-- start of Records for processing --

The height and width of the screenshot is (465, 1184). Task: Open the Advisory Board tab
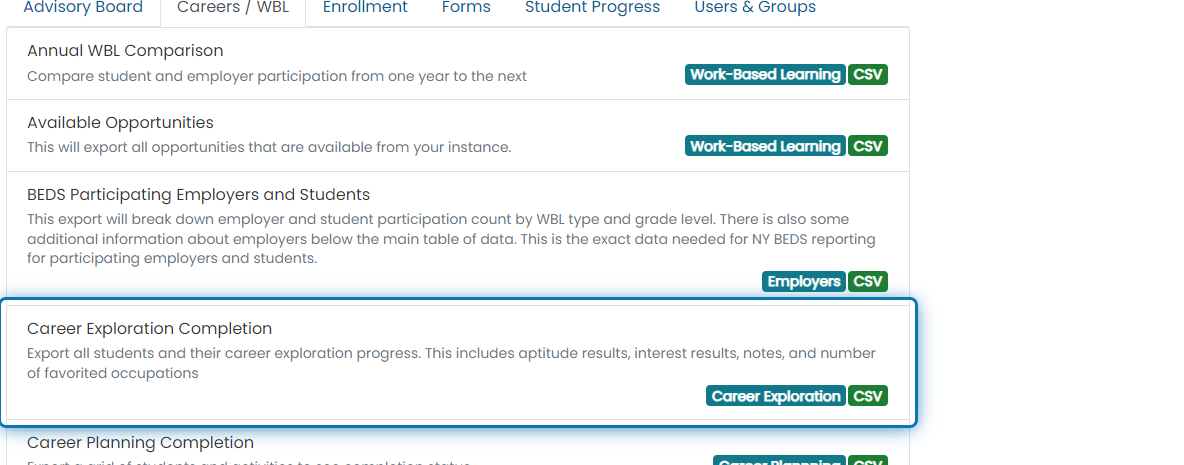coord(83,8)
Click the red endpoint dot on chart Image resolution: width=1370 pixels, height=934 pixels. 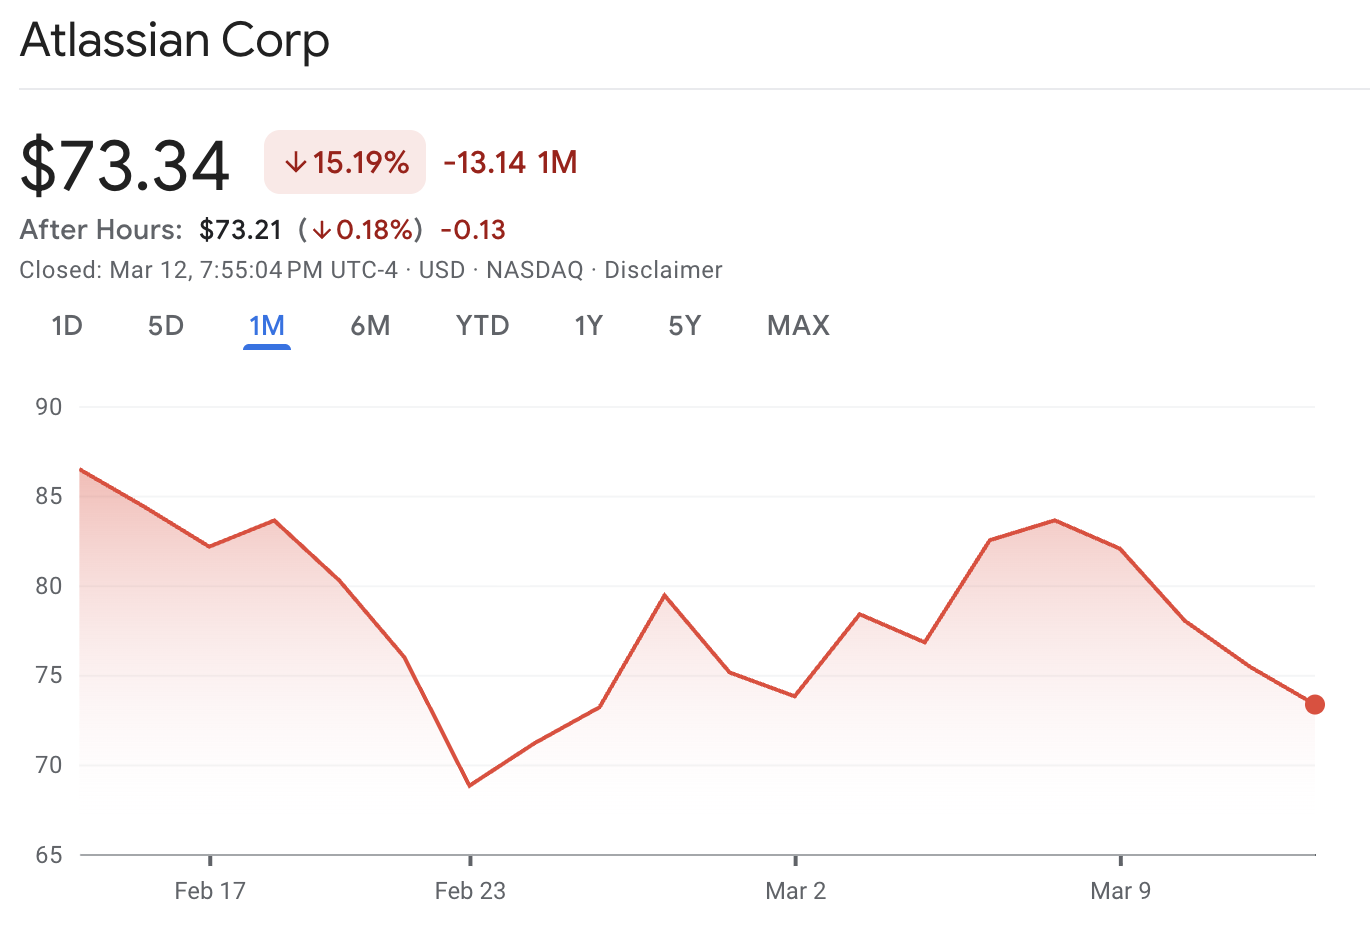pos(1315,705)
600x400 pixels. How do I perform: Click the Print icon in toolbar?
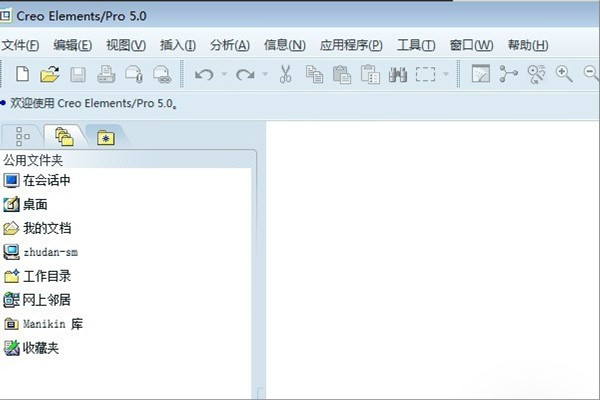(106, 74)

-- end of Records for processing --

- _Goal_:
Can you format the records as a JSON list of strings, one per line with blank lines skipped, starting at the line that contains "600x400 pixels. How" and running through the end of the records? Leave the pictures out.

- _Output below_:
[
  "600x400 pixels. How do I perform: Click the Print icon in toolbar?",
  "(106, 74)"
]